22 księżniczko

551 20 38
                                    

Hermiona:


1 Co przyszło mi na myśl to Colin, bo przecież co by robiła w Hogwarcie Rita Skeeter o takiej  porze. Oderwaliśmy się od siebie, szybko spojrzałam się w stronę dochodzącego dźwięku. I tak niestety był on zrobiony przez Rite. Nagle się odezwała " Hohoho nie przeszkadzamy wam już gołąbeczki" ( kurde niczym święty Mikołaj normalnie).

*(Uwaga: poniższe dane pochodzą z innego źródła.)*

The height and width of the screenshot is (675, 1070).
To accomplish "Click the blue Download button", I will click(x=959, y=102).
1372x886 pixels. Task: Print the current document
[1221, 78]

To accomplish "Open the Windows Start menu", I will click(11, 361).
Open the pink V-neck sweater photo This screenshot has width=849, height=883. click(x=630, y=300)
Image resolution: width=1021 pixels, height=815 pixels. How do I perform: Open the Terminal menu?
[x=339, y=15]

I pewnie znowu wylądujemy na okładce...


HP: Co ona tu robi o takiej porze?

HG: Zadaje sobie te same pytanie.

HP: Czyli powtórka z rozrywki, jutro znowu na okładce...

HG: Ta... Już widzę minę Cho...

HP: Ale jak to minę Cho?

HG: Eh...  Nie zrozumiesz tego.

HP: A może jednak zrozumiem hmm? 

Gdy to powiedział puścił do mnie oczko.

HG: Nie sądzę...

HP: No niech ci będzie.

Staliśmy i patrzyliśmy na siebie, nie wiem czemu ale nic nie mówiliśmy.

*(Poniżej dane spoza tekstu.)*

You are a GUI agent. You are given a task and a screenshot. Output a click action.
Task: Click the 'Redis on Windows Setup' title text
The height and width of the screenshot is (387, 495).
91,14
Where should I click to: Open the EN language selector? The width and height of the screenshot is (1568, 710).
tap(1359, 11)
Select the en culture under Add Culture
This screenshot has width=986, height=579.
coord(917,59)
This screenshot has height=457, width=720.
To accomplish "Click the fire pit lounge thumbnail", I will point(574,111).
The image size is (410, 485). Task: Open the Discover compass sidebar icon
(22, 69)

HG: Jestem brudna gdzieś czy coś że tak się patrzysz?

HP: Um.. tak.

Powiedział chłopak i skazał mi palcem na policzek, zaczęłam go przecierać ręką.

HG: Dalej coś mam?

HP: Tak, mnie! 

Powiedział po czym pocałował mnie w policzek i poszedł z uśmiechniętą miną. ( też tak chceee) To było słodkie, ale mniejsza. 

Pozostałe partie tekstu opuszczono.